Discovering the different utensils used by other cultures is one of the best parts about culinary exploration. One of the reasons I love eating Moroccan food is that you have to eat with your hands, which definitely fulfills a childhood dream of mine. However I find other utensils a lot more challenging, such as chopsticks. I believe you are either born with a chopstick gene, or you aren’t. Unfortunately I was not and I am forever one of those losers that has to ask for a fork with my teriyaki chicken.
There are so many different types of alternatives to the boring spoon, fork and knife ensemble, and I suggest you read on so that you can indulge in their use more often.

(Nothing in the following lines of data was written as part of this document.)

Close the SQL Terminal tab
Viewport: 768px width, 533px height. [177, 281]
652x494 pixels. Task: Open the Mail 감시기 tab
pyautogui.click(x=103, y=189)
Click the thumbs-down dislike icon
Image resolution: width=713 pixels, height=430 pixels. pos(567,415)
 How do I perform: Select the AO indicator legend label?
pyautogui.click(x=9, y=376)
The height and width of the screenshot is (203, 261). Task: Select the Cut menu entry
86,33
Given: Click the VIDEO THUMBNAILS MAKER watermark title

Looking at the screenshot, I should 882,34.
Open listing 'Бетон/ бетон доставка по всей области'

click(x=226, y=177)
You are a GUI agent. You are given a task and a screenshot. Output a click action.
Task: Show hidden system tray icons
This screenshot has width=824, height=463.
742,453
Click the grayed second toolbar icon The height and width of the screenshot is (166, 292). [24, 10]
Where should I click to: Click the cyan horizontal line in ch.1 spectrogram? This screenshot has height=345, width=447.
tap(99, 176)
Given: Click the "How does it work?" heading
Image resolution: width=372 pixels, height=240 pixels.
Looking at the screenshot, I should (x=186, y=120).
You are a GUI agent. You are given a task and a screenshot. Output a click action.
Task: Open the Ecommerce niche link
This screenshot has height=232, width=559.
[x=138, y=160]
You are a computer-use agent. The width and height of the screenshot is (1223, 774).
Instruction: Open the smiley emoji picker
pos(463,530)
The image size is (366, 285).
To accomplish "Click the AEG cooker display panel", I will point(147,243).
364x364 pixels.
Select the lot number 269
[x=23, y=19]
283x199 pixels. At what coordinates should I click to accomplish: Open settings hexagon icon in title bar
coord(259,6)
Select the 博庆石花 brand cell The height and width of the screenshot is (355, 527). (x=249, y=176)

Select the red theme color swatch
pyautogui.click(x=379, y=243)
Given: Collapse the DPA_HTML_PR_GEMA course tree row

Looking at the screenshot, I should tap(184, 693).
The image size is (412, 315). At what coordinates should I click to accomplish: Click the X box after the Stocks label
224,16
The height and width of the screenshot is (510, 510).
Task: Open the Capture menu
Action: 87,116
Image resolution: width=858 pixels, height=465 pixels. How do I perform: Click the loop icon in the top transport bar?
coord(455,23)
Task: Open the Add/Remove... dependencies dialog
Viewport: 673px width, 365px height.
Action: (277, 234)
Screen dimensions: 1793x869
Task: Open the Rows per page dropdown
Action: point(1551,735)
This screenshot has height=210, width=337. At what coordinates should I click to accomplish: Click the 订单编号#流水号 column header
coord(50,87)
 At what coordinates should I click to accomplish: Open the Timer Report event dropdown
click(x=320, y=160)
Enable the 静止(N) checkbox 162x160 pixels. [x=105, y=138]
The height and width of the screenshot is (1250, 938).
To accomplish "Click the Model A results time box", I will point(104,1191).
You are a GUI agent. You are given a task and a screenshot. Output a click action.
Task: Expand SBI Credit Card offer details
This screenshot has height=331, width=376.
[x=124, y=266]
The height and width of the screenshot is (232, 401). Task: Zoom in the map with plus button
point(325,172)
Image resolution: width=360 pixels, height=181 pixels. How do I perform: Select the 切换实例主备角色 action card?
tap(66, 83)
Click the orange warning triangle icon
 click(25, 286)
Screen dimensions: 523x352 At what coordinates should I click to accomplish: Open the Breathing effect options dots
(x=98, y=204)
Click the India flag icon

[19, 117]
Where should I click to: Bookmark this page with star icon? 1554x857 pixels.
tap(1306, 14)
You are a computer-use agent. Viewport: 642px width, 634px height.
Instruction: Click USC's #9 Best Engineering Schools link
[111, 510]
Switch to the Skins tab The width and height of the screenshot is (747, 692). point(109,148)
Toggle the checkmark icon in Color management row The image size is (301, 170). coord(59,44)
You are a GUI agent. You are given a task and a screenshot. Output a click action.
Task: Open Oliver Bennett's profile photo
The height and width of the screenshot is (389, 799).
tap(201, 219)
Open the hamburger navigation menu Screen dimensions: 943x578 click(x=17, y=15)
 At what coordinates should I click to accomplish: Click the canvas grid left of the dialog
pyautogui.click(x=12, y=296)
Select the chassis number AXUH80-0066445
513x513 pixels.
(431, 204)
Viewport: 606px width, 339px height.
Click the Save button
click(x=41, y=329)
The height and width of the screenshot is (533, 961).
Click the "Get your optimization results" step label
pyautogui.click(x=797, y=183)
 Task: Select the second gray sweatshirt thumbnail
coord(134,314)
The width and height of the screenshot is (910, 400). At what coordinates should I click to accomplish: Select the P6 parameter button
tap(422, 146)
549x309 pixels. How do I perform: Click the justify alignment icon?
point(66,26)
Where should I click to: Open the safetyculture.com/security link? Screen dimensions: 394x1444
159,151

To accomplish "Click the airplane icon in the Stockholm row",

I forever associate sporks with cafeteria lunch in elementary school, but even this association doesn’t lessen their appeal. They are like the centaurs of the food word; half man, half beast; a majestic combination of fork and spoon. In a perfect world the utensil combination would not be limited to sporks, but extended to knorks (knife- forks). Now the spife (spoon-knife) already exists in the form of grapefruit cutting spoons but it doesn’t serve nearly as many purposes as its brother the spork.
As previously mentioned, I usually have to fasten my chopsticks together with a rubber band, like a preschooler, when eating sushi. They are the traditional utensils of Japan, China, Korea, Mongolia and Vietnam, so unfortunately I am eating impaired when it comes to many great cuisines. There are many rules of etiquette regarding chopsticks; most importantly, they should not be used to make noise, draw attention or to play with. Also chopsticks should not be left pointing vertically in a bowl or plate because this symbolizes death and is a funeral rite in many cultures.
Bread, Naan and Injera
Bread, naan and injera all fall in a similar category of utensils. However, the appropriateness of using them varies in each culture. Bread is a finger food cross culturally and it is not necessary to use any type of extra utensil when consuming it. Whether you are using bread as a vehicle to transport sandwich “fixins” or to soak up extra soup, using the bread itself as a utensil is almost always appropriate. In South Asian cultures, naan is used to scoop up foods in a luscious starchy envelope and transfer it to your mouth. Similarly, injera is used in Ethiopian cultures as a type of edible tablecloth. Once the injera is finished the meal is over, since it is the only utensil used to scoop up stews and sauces. All three foods are so great because they soak up all the flavors of the meals, to ensure no drop gets left behind. And lets all be honest with ourselves, edible utensils are always the best kind.
Let’s get real for a second, bacon is delicious and is used now in virtually everything from bacon gelato to bacon toothpaste. At Feastly, we encourage you to consider also using bacon as a vehicle to eat other dishes (ideally, also made with bacon). Get that bacon extra crispy and consider using two strips as chopsticks, or fashioning two pieces into a fork and knife using your trusty Swiss Army knife.
Hopefully this post has motivated you to try some alternatives to the usual utensil ensemble, not only when eating out, but also in your own home. I would love to attend a Feastly meal where we experiment with all of these creations, so hopefully someone feels inspired enough to create such a menu!